(Source data)
*** Begin section ***
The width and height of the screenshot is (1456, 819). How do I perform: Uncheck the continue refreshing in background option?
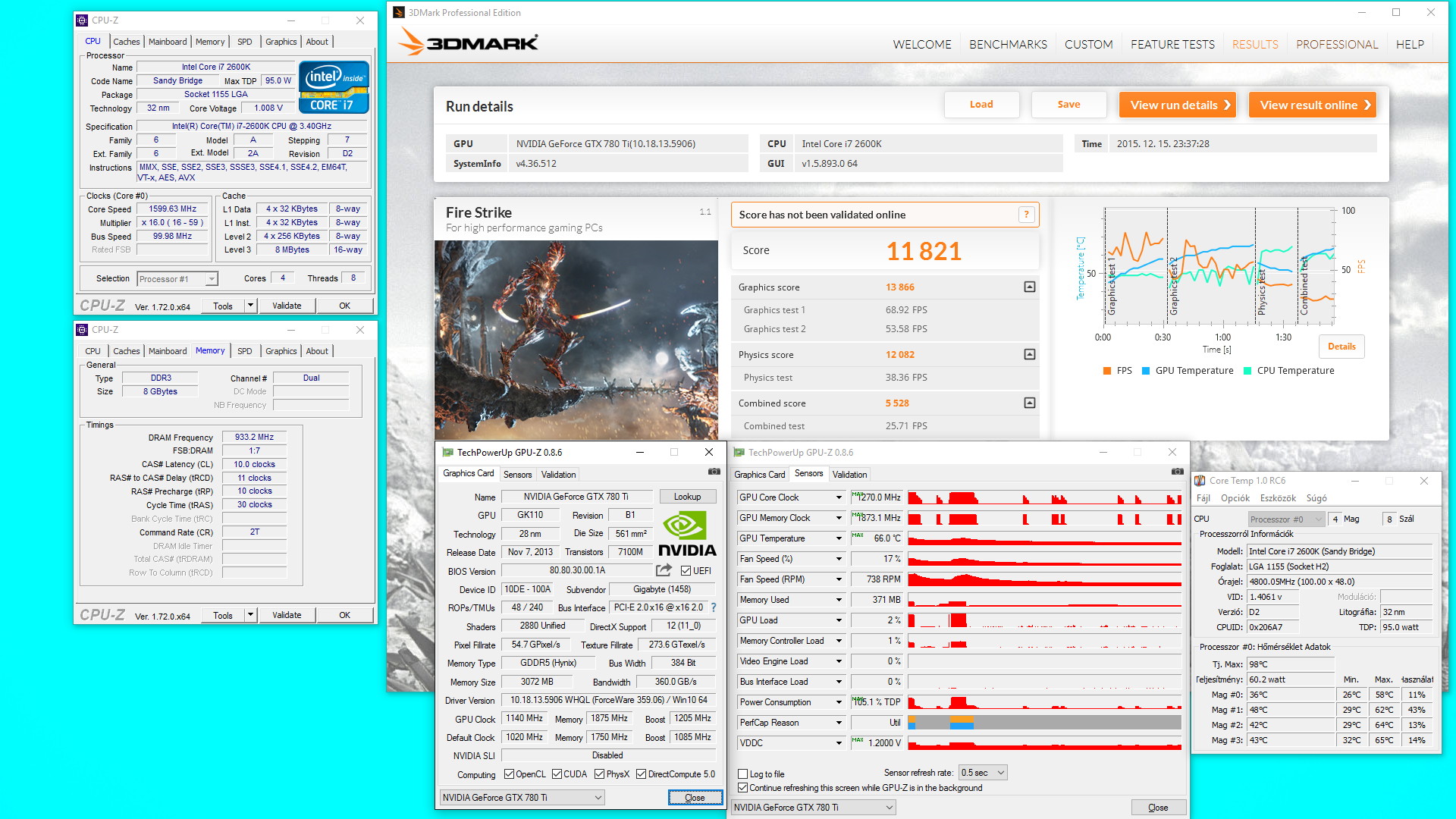pos(743,788)
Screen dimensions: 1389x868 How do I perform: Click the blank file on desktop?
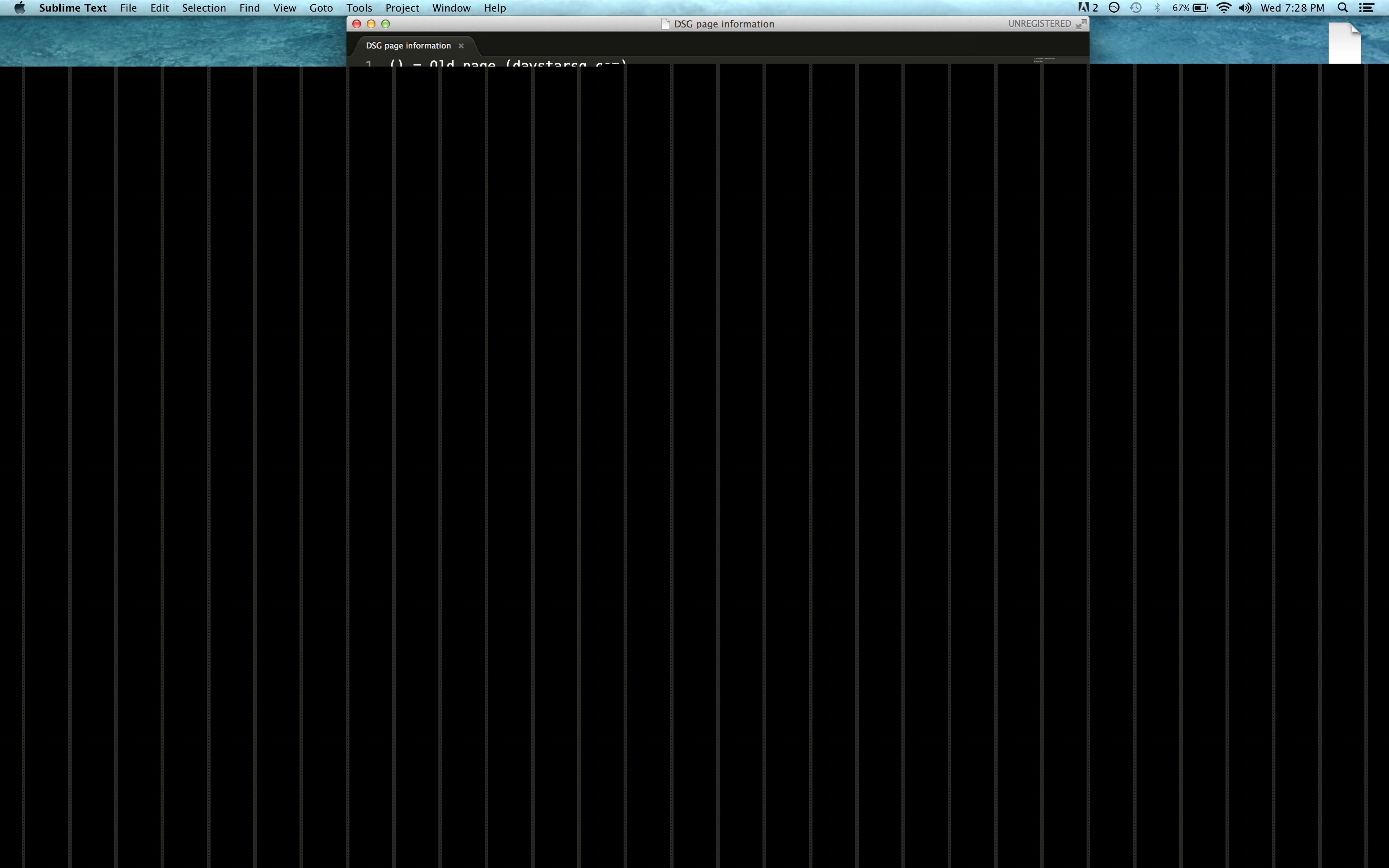(x=1344, y=43)
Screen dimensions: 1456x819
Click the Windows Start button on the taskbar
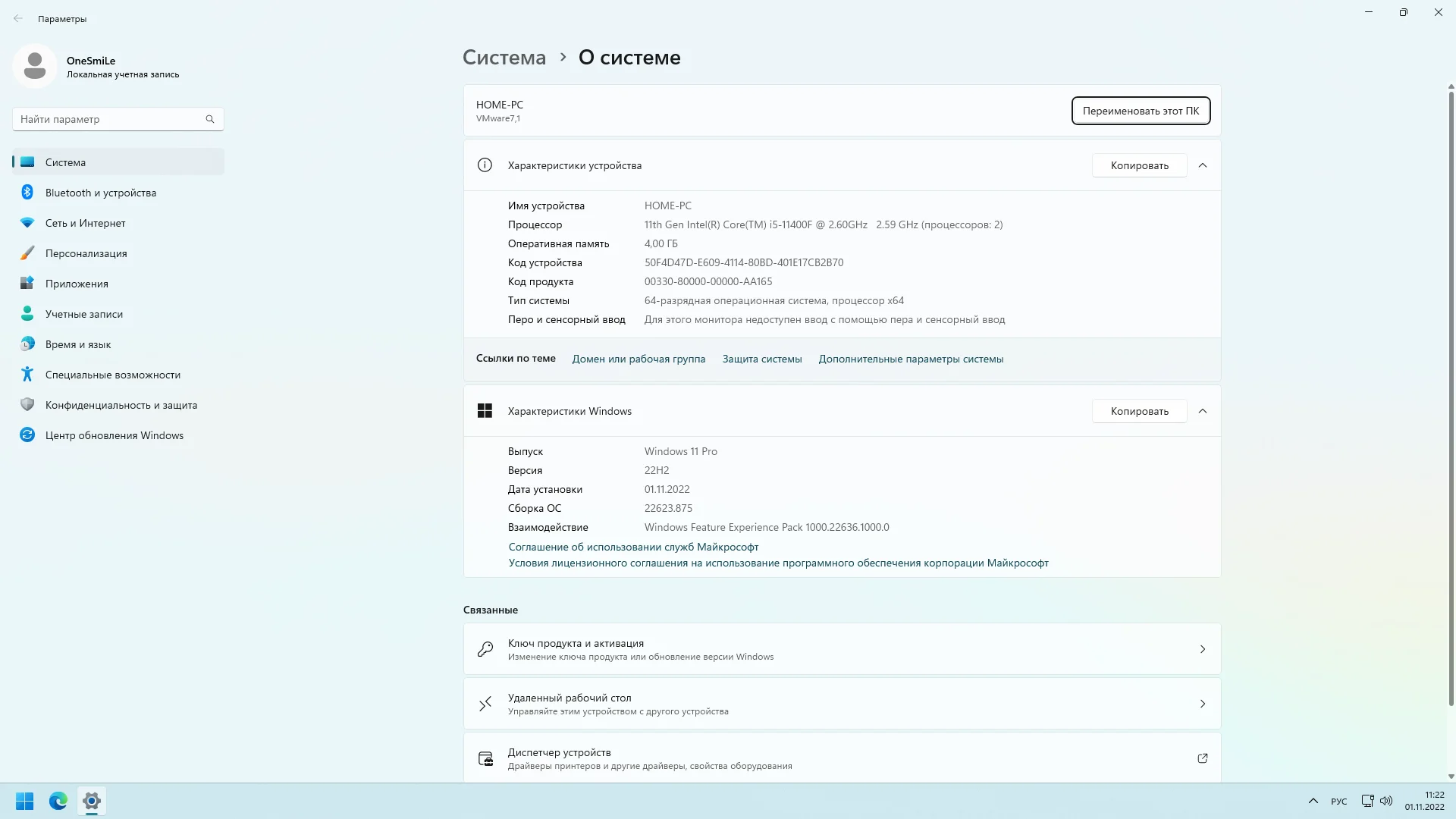(24, 801)
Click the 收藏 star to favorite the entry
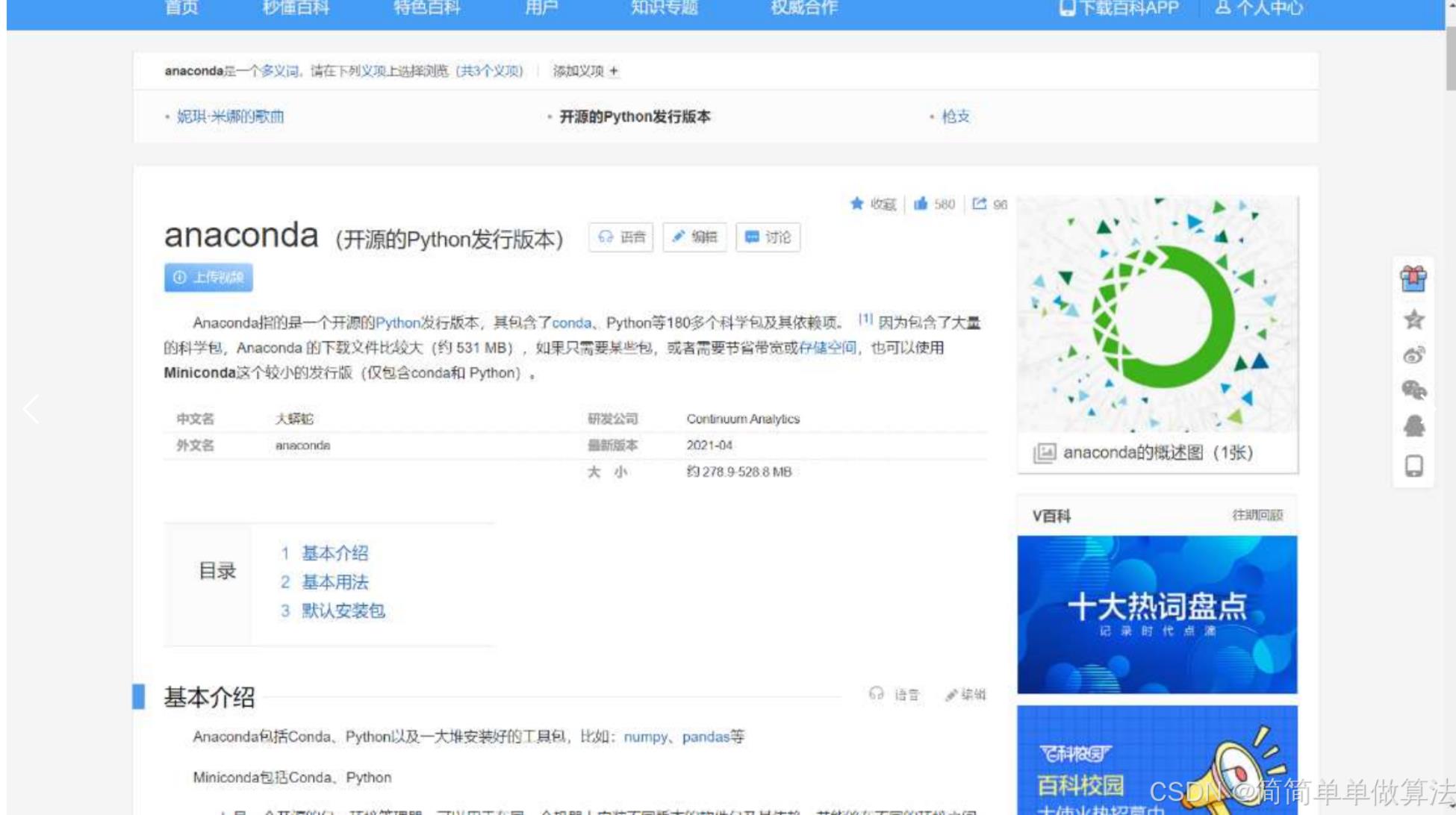This screenshot has height=815, width=1456. (x=857, y=204)
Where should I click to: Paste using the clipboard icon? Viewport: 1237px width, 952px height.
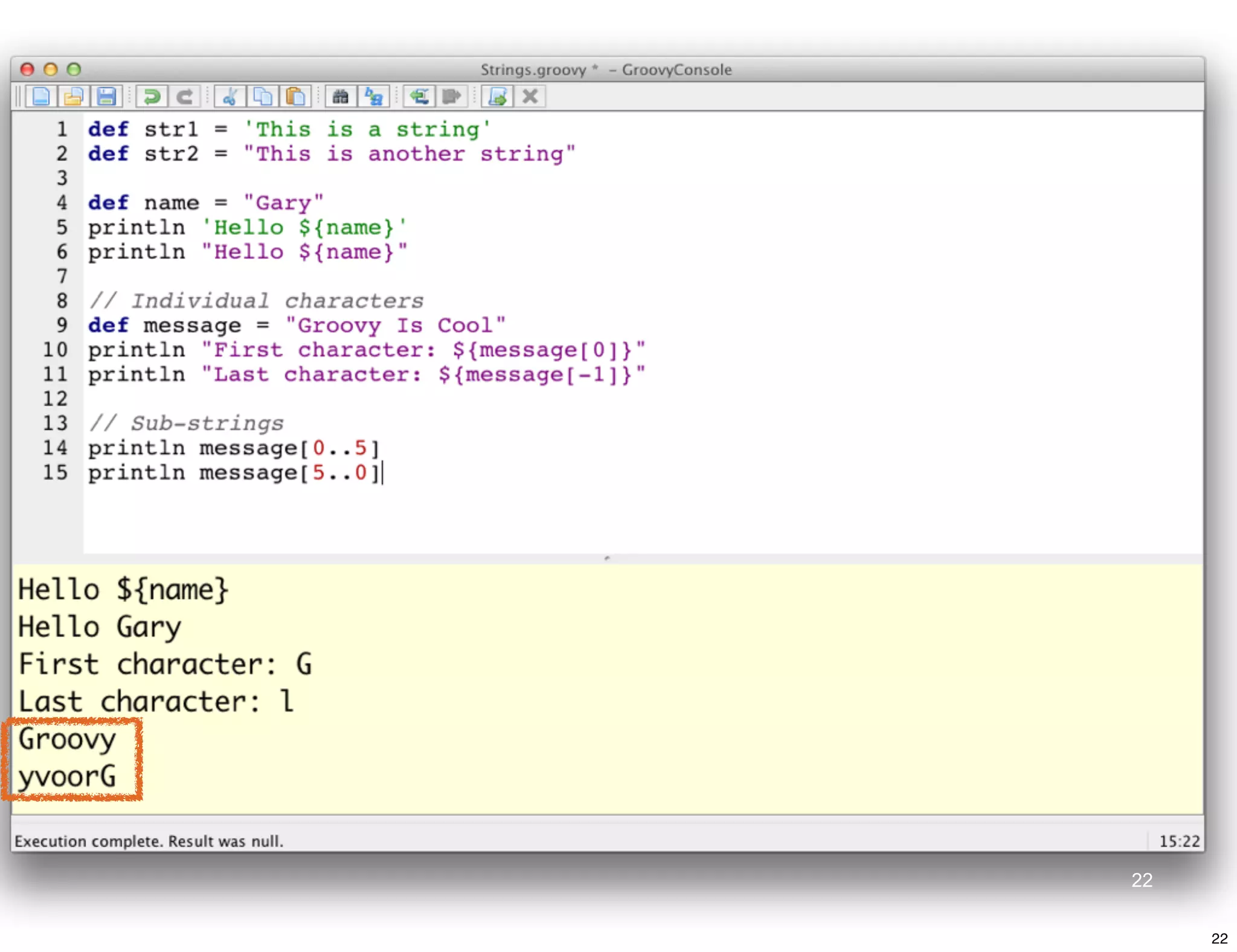(x=295, y=97)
*** End section ***
**DIRECTIONS FOR THIS TASK**
Repeat the entries exactly as they are given, leaving out each image.

**RESPONSE AREA**
The width and height of the screenshot is (1456, 819). How do I perform: Uncheck the continue refreshing in background option?
pos(743,788)
Screen dimensions: 1389x868 How do I perform: Click the blank file on desktop?
(x=1344, y=43)
Screen dimensions: 1456x819
Click the Windows Start button on the taskbar
(24, 801)
Click the 收藏 star to favorite the entry
This screenshot has height=815, width=1456. (x=857, y=204)
Where should I click to: Paste using the clipboard icon? Viewport: 1237px width, 952px height.
(x=295, y=97)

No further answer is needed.